Quando você passa por uma decepção amorosa, você se considera apta ou apto para opinar na vida sentimental do outro? Ou antes… quando você adquiriu diversas escoriações no joelho aprendendo se equilibrar sobre uma bicicleta. Isso lhe confere suficiência para mensurar o medo alheio de uma criança ao dar as primeiras pedaladas?
Um dia eu disse assim para meu sobrinho: ‘ Pode ir tranquilo, no escuro não existem fantasmas ‘. Ele me respondeu: ‘ Ir como? Pelos seus caminhos ou pelos meus?; No escuro que você enxerga ou que eu enxergo?; Fantasmas que você não teme ou quais eu acredito? Ele tem quinze anos, claro que não me questionou com estes argumentos, mas disse alguma coisa do tipo ‘ Você é adulto, já viveu a vida… ‘
Eu ‘ já vivi a vida ‘, mas isso não me diploma a invalidar o medo do Outro com a minha experiência, aliás, isso não me credencia a neutralizar nem meus próprios medos, pois um caminho é diferente do outro, um escuro é sempre mais aterrorizante que outros e um fantasma … Bem, um fantasma é invariavelmente um fantasma, e na infância ele pode ser representado por uma entidade coberta por um lençol branco, mas na fase adulta ele pode ser uma dívida financeira, um emprego, um cônjuge, a saúde dos filhos, um conflito…
Desde nossa tenra infância nos consideramos preparados, prontos em nossos estágios. O senso de autocrítica é uma habilidade muito difícil de ser conquistada, pois antes mesmo de conseguirmos olhar para o que falta, tendenciamos contemplar o que nos alça sobre os demais.
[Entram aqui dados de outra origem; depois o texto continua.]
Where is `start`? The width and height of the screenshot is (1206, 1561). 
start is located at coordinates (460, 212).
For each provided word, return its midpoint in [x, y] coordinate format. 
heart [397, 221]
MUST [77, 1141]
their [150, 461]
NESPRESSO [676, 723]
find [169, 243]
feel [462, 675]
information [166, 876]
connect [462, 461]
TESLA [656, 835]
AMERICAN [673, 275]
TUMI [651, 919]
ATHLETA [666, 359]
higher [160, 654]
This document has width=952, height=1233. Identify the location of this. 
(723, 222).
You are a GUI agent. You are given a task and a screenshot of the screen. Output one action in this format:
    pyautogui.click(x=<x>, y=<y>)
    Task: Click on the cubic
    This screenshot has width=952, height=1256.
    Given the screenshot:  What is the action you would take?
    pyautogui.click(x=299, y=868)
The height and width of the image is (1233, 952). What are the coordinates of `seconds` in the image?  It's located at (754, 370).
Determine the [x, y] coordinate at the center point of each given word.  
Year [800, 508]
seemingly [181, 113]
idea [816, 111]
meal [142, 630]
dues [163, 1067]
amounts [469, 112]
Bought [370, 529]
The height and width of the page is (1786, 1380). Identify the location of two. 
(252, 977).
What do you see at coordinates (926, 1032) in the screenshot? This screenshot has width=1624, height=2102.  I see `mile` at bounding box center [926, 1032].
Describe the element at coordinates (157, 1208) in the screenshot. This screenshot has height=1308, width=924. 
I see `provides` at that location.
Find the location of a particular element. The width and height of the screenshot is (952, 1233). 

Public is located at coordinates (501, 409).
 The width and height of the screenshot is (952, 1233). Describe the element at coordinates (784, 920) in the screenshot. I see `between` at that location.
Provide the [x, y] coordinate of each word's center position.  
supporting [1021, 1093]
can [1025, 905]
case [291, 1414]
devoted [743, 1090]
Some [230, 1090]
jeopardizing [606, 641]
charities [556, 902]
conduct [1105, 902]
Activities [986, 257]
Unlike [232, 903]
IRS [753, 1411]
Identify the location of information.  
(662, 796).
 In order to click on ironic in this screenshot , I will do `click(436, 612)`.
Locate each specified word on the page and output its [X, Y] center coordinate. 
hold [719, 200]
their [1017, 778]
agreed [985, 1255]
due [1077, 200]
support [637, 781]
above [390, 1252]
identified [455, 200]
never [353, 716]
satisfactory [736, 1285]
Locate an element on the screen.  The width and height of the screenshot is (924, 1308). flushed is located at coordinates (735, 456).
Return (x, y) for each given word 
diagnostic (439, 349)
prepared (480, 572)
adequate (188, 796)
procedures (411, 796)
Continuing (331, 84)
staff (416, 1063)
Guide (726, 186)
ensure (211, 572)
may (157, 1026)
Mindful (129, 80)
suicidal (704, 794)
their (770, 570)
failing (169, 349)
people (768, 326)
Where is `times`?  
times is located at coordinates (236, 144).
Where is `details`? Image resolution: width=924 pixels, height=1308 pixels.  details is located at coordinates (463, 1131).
Quando aprendemos dar os primeiros passos, qualquer tentativa adulta de nos guiar é um insulto, pois já sabemos nos equilibrar; na adolescência, sexo, drogas e relacionamentos afetivos já são nossas especialidades (ao som de muita música barulhenta, é claro!); na fase adulta, as perspectivas que construímos para conduzir nosso projeto de vida não costumam permitir observações externas: Comumente a vida profissional é norteada por entendimentos unilaterais e o gerenciamento da família não deve comportar qualquer variável que não passe pelo controle de nossas mãos…
Esse comportamento é desenvolvido desde os primeiros anos de idade e nos persegue até os últimos segundos de vida: A convicção de que, se não nascemos prontos, em um segundo conseguimos a total compreensão da vida e do mundo, e que esse conhecimento nos basta… A vida nasce no primeiro suspiro após o parto e, tão logo, nasce junto um mundo de possibilidades que só se encerra com o último arfar dos pulmões, antes do atestado de óbito… Neste ínterim não há nada de terminado, concreto, finalizado…
Quem adquire um conhecimento tem a obrigação de se conscientizar que ele é parte de um todo; quem ‘ conclui ‘ um estudo possui a obrigação moral de compreender que ele apenas abre precedentes para futuras pesquisas; quem dá por finalizado um trabalho, necessita contemplar que muito mais precisa ser feito em prol daquela edificação.
Uma apuração eleitoral prevê o início de um novo mandato, o final de um casamento prevê a restruturação de uma família, o término da vida prevê o início do processo de luto, a conclusão do parto prevê o início de uma vida… Sobre o entendimento de conclusões advindas de experiências, podemos recorrer ao psicólogo e cientista Carl Rogers (1902 – 1987) quando trata do processo de Aprendizagem:
‘ Deveríamos abandonar os diplomas como títulos de competência, em parte pela mesma razão… (a de renunciar aos exames. Eles medem apenas o tipo de ensino inconsequente). Outra reside no fato de um diploma marcar o fim ou a conclusão de algo, e aquele que aprende está unicamente interessado em continuar a aprender… ‘
Continuemos a aprender, e por mais que aprendemos nenhum conhecimento conseguirá terminar antes do nosso último momento sobre a Terra. E mesmo aprendendo, o nosso entendimento não será hábil para suprir as dúvidas germinadas nas experiências vividas pelo Outro.
Nossas experiências existenciais nos diplomam apenas conferir demasiada cautela ao aconselhar as ‘ desventuras ‘ emocionais do Outro, pois do mesmo modo que as feridas no joelho causadas pelos tombos ciclísticos, as feridas da alma não podem ser curadas pelas receitas ‘ semi-acabadas ‘ de quedas alheias.